Project Name: Robohand
Goal: $10,000 (£6,400)
Currently Funded: $9,025 (£5,800)
Deadline for Pledging: 11 June 2013
Robohand is a prime example of necessity being the mother of invention. After Richard van As lost four fingers in a woodworking accident, the South African carpenter discovered that prosthetics companies experimenting with fingers were exorbitantly expensive — so he set about crafting some mechanical fingers himself.
Richard struggled with his prototypes for a year before seeing a video featuring a mechanical prop-hand made by Washington state-based Ivan Owens, whom he promptly contacted. The two men started to collaborate on prototype designs via email and Skype for several months and were finally able to script a file. With 3D printer maker MakerBot jumping in and donating two 3D Replicators, they started manufacturing the small parts they needed.
In November 2012, the mother of a five-year-old boy named Liam contacted Richard after stumbling upon Robohand's Facebook page. Liam was born with Anmiotic Band Syndrome (ABS), meaning his right hand was "strangled" by amniotic bands in the womb, so his digits could not grow.Following some back and forth, Richard and Ivan built a fully functioning, 3D-printed hand for Liam, who can now draw and colour just like other kids his age.

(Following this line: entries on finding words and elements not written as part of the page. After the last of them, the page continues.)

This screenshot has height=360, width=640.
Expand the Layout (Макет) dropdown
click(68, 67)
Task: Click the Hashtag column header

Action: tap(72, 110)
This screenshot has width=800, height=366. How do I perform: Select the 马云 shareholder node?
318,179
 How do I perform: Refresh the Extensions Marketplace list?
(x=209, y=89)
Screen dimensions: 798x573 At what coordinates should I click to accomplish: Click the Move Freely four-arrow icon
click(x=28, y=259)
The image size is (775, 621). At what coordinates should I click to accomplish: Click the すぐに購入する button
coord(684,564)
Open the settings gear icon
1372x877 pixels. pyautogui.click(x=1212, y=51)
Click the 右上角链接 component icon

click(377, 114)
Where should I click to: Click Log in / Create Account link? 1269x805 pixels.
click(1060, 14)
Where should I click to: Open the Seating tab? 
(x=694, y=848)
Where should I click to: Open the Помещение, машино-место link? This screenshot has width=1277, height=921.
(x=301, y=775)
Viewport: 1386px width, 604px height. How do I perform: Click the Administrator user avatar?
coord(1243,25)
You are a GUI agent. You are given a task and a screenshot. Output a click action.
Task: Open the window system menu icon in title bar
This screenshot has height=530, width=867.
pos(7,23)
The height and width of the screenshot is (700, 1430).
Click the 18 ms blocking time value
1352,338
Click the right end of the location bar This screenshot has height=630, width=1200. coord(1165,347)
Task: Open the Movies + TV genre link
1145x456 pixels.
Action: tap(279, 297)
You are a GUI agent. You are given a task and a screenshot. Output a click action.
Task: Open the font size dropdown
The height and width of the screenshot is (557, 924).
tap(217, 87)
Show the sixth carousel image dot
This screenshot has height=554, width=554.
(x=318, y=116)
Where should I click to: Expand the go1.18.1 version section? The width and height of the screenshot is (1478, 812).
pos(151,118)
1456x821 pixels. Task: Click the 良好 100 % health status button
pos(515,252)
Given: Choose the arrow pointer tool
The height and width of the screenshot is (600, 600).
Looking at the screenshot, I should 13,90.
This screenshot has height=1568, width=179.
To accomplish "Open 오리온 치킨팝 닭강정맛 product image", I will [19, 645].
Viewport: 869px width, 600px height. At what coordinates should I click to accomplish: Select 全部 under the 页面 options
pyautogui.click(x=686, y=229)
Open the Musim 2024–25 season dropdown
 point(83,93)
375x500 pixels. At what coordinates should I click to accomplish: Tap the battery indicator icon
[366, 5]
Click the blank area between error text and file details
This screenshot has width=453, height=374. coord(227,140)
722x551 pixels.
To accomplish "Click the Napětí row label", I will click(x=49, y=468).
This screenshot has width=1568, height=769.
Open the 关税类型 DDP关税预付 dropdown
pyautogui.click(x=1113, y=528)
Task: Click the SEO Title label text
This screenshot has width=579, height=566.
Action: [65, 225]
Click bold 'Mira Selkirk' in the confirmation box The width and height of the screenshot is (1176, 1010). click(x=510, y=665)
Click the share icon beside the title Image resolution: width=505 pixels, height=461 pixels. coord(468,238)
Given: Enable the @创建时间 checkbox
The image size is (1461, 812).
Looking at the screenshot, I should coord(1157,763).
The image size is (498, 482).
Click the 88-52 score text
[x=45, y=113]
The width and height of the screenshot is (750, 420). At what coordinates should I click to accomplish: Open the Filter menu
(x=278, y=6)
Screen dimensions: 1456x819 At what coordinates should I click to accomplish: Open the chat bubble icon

Even cooler, since building the initial Robohand Richard has put his open source designs up on Thingiverse for anyone to download. He has provided the device to four children in South Africa so far, but to keep it free, Robohand is asking backers for funds to supply required materials like PLA plastic for the printers.
Have a 3D printer and want to lend a hand? Robohand has created the Helping Hands Database to map Makerbot owners willing to print Robohands for those in need.